Upham's Euophrys Jumping Spider

Scientific classification
- Kingdom: Animalia
- Phylum: Arthropoda
- Subphylum: Chelicerata
- Class: Arachnida
- Order: Araneae
- Infraorder: Araneomorphae
- Family: Salticidae
- Genus: Euophrys
- Species: E. uphami
- Binomial name: Euophrys uphami (G. W. Peckham & E. G. Peckham, 1903)
- Synonyms: Sittacus uphamii Peckham & Peckham, 1903 ; Sitticus uphami Prószyński, 1976 ;

= Euophrys uphami =

- Authority: (G. W. Peckham & E. G. Peckham, 1903)

Species of spider

Euophrys uphami is a species of jumping spider in the family Salticidae. It is endemic to South Africa and is commonly known as Upham's Euophrys jumping spider.

==Distribution==
Euophrys uphami is found in South Africa, where it is known from the Western Cape province. Locations include Newlands Forest in Cape Town, Wynberg Caves, Kalk Bay Mountains, and Wynberg.

==Habitat and ecology==
Euophrys uphami inhabits the Fynbos biome at an altitude of 17 m above sea level.
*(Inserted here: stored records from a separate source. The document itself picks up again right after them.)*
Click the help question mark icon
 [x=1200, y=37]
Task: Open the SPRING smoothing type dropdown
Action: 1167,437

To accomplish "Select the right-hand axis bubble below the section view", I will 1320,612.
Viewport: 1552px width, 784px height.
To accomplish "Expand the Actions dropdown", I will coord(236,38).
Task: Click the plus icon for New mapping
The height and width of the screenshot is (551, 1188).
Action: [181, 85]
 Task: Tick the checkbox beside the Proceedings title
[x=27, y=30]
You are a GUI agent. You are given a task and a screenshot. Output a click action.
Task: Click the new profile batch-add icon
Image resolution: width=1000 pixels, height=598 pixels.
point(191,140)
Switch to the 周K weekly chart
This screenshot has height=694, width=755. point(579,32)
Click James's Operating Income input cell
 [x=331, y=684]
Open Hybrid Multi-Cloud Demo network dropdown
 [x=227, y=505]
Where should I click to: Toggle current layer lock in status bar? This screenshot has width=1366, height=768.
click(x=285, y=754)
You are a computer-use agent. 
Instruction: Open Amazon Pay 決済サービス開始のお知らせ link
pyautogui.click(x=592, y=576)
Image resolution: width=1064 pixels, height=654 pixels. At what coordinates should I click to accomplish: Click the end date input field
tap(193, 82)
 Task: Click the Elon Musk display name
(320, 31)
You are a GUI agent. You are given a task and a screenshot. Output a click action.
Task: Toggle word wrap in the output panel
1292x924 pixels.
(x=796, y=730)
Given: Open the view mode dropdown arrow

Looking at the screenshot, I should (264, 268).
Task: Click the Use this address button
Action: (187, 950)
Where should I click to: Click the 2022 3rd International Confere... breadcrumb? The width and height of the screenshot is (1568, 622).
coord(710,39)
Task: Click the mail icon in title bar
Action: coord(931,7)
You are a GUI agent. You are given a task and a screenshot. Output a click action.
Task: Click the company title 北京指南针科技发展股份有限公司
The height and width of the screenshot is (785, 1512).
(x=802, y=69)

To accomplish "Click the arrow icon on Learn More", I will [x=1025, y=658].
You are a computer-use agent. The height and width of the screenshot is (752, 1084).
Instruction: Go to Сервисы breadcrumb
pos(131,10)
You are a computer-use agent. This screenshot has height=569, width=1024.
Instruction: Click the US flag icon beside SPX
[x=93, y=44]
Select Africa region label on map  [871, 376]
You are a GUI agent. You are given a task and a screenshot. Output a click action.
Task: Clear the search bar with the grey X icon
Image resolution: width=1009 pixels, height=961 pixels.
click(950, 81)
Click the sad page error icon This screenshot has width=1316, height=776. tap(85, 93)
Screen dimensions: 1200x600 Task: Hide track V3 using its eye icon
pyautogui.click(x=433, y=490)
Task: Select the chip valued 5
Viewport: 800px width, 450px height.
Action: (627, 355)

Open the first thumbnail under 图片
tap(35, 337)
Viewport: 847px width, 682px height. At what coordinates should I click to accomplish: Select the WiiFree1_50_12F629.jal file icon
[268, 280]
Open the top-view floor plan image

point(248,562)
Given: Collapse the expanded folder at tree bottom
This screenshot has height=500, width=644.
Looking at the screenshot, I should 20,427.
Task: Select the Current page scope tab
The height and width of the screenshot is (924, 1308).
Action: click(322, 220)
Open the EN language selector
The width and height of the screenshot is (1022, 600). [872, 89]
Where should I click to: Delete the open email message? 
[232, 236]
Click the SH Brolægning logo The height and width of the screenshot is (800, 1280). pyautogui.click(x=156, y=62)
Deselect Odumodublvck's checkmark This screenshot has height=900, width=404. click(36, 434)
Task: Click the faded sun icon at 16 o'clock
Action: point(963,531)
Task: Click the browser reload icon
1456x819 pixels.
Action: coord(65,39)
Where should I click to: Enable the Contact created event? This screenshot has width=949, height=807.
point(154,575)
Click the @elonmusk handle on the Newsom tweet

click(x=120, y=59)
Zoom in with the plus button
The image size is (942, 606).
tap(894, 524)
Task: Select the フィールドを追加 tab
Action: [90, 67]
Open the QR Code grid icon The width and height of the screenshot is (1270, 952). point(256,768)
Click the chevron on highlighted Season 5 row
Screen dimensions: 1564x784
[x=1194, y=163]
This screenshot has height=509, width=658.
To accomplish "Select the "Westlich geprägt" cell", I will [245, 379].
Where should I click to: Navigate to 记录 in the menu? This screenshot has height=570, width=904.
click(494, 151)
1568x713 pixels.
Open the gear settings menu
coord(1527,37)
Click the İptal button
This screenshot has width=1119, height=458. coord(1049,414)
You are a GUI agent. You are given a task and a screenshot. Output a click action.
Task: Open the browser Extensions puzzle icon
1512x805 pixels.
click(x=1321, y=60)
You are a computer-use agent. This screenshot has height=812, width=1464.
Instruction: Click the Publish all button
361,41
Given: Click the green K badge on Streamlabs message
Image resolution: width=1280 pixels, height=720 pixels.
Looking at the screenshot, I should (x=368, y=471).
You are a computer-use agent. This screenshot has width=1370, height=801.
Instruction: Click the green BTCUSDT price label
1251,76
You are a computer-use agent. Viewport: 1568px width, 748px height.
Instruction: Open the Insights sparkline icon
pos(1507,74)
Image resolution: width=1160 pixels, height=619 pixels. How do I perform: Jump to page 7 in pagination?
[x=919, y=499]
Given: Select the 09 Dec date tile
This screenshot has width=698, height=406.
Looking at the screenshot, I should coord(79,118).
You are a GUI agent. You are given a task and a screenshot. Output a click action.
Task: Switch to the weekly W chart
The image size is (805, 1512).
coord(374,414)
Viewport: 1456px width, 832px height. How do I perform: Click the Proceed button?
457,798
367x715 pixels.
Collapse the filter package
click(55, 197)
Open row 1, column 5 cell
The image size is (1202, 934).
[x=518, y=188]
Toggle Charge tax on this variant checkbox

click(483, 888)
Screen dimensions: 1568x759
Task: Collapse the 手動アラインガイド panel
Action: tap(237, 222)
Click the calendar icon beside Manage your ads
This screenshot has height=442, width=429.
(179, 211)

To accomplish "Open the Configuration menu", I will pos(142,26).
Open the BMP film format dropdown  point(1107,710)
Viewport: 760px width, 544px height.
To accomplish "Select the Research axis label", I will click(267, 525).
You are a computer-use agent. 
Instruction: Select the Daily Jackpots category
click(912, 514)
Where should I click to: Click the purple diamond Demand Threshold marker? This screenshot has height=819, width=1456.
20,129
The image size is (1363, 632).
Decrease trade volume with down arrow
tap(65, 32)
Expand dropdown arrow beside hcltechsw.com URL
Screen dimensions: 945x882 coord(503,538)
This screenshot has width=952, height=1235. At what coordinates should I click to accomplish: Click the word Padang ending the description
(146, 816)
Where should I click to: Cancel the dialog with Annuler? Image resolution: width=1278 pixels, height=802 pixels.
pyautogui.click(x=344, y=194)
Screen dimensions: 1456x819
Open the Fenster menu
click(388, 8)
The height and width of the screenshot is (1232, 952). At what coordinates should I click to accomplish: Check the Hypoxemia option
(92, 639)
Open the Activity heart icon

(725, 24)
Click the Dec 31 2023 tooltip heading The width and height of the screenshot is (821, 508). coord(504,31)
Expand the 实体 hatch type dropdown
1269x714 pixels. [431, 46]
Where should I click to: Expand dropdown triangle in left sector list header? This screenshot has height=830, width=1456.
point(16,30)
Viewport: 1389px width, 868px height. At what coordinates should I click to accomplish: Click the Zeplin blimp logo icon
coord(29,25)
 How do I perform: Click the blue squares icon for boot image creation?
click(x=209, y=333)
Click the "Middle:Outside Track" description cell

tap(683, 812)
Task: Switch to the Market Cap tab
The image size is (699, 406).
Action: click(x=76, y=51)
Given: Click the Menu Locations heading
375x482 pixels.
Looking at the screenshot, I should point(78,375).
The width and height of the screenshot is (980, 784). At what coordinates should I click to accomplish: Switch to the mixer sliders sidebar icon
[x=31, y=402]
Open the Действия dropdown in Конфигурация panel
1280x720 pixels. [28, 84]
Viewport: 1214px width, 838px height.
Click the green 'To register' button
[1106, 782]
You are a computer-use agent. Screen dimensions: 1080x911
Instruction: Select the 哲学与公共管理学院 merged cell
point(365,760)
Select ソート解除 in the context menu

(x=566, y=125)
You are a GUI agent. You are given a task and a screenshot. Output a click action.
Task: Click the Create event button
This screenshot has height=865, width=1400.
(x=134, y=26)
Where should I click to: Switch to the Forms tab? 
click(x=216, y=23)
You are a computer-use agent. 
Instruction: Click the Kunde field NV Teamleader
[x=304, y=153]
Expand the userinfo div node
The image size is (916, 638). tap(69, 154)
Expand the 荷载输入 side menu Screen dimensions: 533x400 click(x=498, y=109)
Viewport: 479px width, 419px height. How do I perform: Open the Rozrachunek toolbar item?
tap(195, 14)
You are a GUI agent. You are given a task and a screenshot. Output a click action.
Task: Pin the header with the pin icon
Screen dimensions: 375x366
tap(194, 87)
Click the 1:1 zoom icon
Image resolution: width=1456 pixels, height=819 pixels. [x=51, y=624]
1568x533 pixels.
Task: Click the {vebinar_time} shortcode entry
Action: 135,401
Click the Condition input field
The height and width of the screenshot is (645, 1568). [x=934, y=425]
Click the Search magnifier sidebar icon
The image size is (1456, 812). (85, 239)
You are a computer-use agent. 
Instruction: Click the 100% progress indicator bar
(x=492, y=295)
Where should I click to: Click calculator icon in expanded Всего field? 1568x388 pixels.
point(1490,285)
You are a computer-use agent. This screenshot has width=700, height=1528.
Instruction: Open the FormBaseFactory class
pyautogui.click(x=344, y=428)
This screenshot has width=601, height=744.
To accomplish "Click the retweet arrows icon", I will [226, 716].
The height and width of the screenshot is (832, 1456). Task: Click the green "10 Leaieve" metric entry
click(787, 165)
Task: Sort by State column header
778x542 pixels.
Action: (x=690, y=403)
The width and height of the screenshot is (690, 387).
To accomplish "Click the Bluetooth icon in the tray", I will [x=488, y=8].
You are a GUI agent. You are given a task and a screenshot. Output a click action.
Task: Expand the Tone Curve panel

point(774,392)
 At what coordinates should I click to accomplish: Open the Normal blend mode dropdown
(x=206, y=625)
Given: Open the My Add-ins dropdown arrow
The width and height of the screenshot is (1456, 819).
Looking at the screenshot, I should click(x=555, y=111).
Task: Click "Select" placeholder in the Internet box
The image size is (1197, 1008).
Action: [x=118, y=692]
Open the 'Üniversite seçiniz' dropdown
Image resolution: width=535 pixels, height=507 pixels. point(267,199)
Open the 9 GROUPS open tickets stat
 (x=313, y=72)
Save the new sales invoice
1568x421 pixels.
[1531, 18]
They are ground-dwellers and the type was sampled from a cave.

==Conservation==
Euophrys uphami is listed as Data Deficient by the South African National Biodiversity Institute. Some more sampling is needed to collect the female and determine the species' range.

==Taxonomy==
Euophrys uphami was originally described by G. W. Peckham and E. G. Peckham in 1903 as Sittacus uphamii, with the type locality given only as Cape Colony. The species was later placed in the genus Sitticus by Prószyński in 1976 and considered misplaced in that genus in 1987. Wesołowska transferred it to Euophrys in 2012. The species was redescribed by Wesołowska in 2012, with remarks from Prószyński, Lissner, and Schäfer in 2018.